I think its really weird how jax was the one to handle it worse and eventually abstract after being told everyone one in the cast was not actual real people and brainscans because like... thats literally reafirming the lies and coping mechanism he developed with the "everyone is a cartoon character and you are all my playthings XD" monologues he had on episode 6 like if anyone was supposed to actually be happy everything was fake it was supposed to be him.
like a good chunk of his crisis were triggered by remembering his real world out of the circus stuff he should be overjoyed he was not the same person as leeroy jenkins or whatever he is called.

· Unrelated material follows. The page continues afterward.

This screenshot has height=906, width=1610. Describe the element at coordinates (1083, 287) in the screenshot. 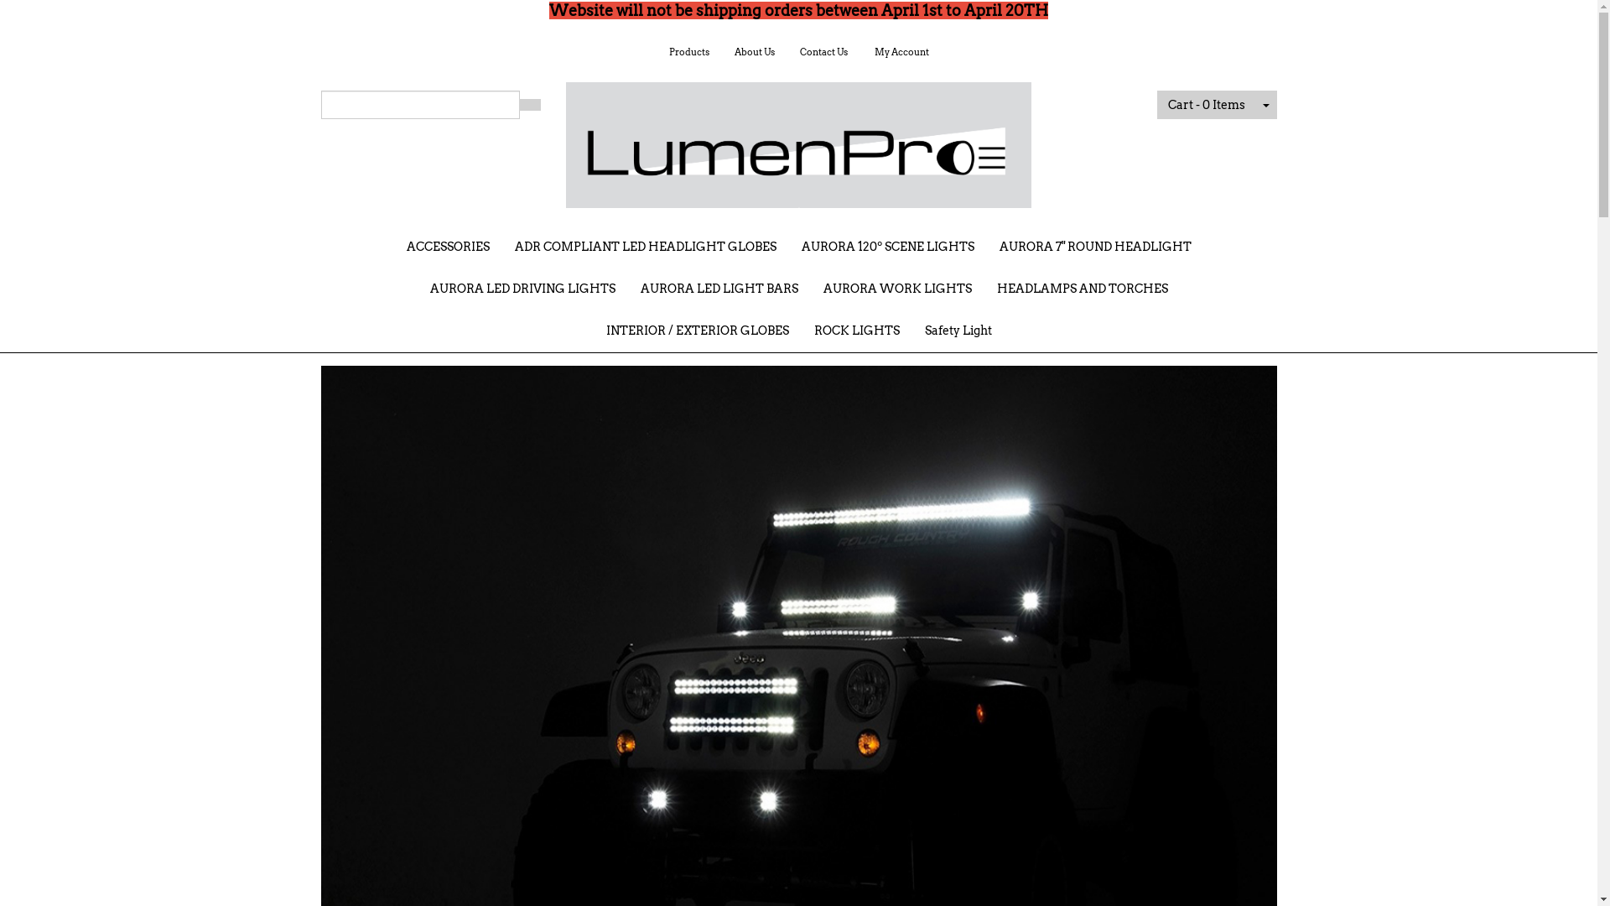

This show writing is so ass oh my god
I feel the need to reblog this because this take is pretty ass. First, you confuse Jax's coping mechanism for his actual worldview. He neither genuinely believed nothing he did matters, nor he believe that it would mean that what he did would be okay. Coping is just that. A lie is just that. He knew it wasn't true, that it didn't justifiy what he did, and I think if you actually thought that way, then I think TADC is a little too complicated for you. "He said nothing matters, but he's stressed out that things DO matter? Um, bad writing!" Second, if he is triggered by his REAL MEMORIES of things he ACTUALLY DID in the real world, that means he still did them, and the fact that he is only a brain scan means there is literally NO WAY TO FIX WHAT HE DID, which includes apparently killing his mother. Jax is once again reminded of all the shit he did, that he always knew was wrong, and now escape is genuinely impossible and he will have to live it, so he abstracts.
Do you not remember that he was also pissed that Caine lied to them about the buttons to begin with, even though he consciously pressed the button that should have kept them in? That he joined the others in trying to escape anyway?
Jax is scared to confront reality, but he's even more scared at the idea that there is nothing he can do to make up for what he did, which si echoed in his last scene, where he cries that it's far too late. How is this ass writing? You fell for the facade, and that's the story's fault? The complicated character does seemingly contradictory actions under one consistent throughline, and that's bad writing?
I hate when people try to outsmart something but they put less than the bare minimum of thought into it.